De pronto echó a volar. Como una luciérnaga, como un espejismo, como una ola antes de romper en la orilla, como nubes de tormenta, como humo de tabaco. Como el momento en que olvidamos sin darnos cuenta. Como tierra rica. Como aquella vez que. Como una mariposa a punto de aterrizar en una corola. Como una rosa sacando sus primeros pétalos inmaduros y sus espinas. Como un petardo al final de la mecha. Como la últimas celda de un panal de abejas. Como la primera gota de lluvia sobre un hombro. Como el murmuro de las hojas de otoño. Como una bengala de socorro. Como el puñetazo que lleva al siguiente. Como la fluctuación de las isóbaras. Como el viento. Como coger la lija para afilar. Como soplar vidrio. Como lava densa y tranquila. Como la mitad despistada y arrepentida de una lengua bífida. Como el último mueble de la mudanza. Como la tristeza, la alegría y la suerte.

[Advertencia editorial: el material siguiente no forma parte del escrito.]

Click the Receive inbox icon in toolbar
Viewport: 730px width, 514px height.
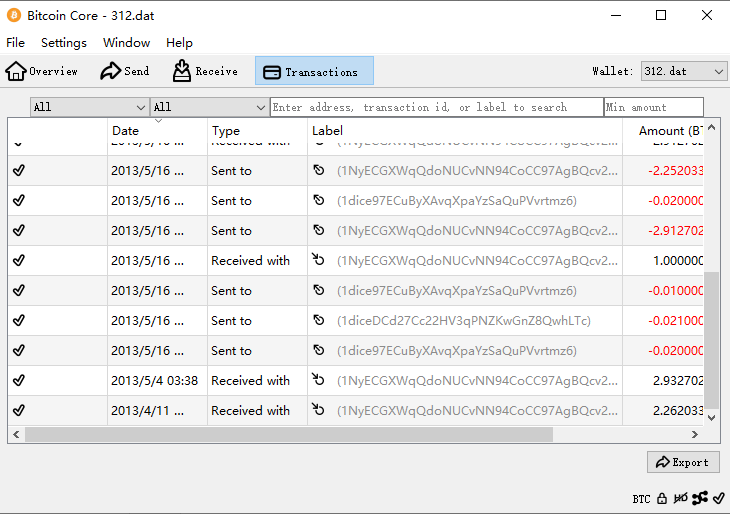(182, 71)
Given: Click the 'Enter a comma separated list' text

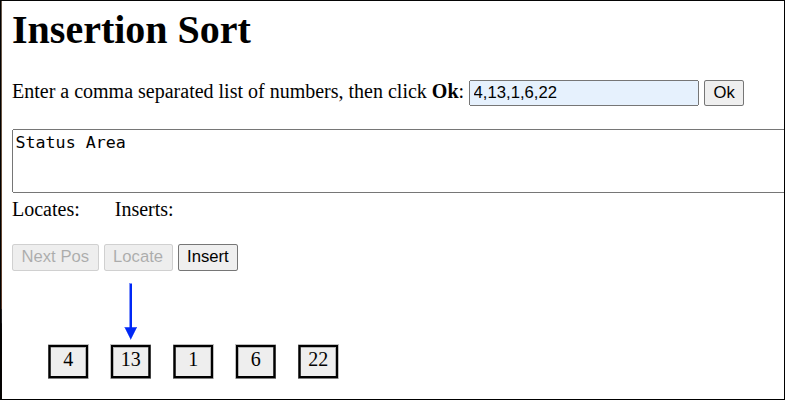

Así vi volar a la paloma: sin verla en absoluto. Vi todo lo que podía ser. Todas y cada una de las rutas que podría haber volado. Todos los vencejos incontables que vio desde su nido sin darse cuenta de la infinitud del proyecto de sus alas, ni de que aquel sería quizá su segundo y último vuelo. Así la vi. Traviesamente. Volando hacia delante. Hacia y hasta el final. Así la vi sin verla, justo antes de echar a volar. Así la he visto siempre. Siempre que soy capaz de ver. Siempre que vuelve sobre un tejado y pía sobre el cristal desde una teja. Siempre. Siempre que abro la ventana para verla.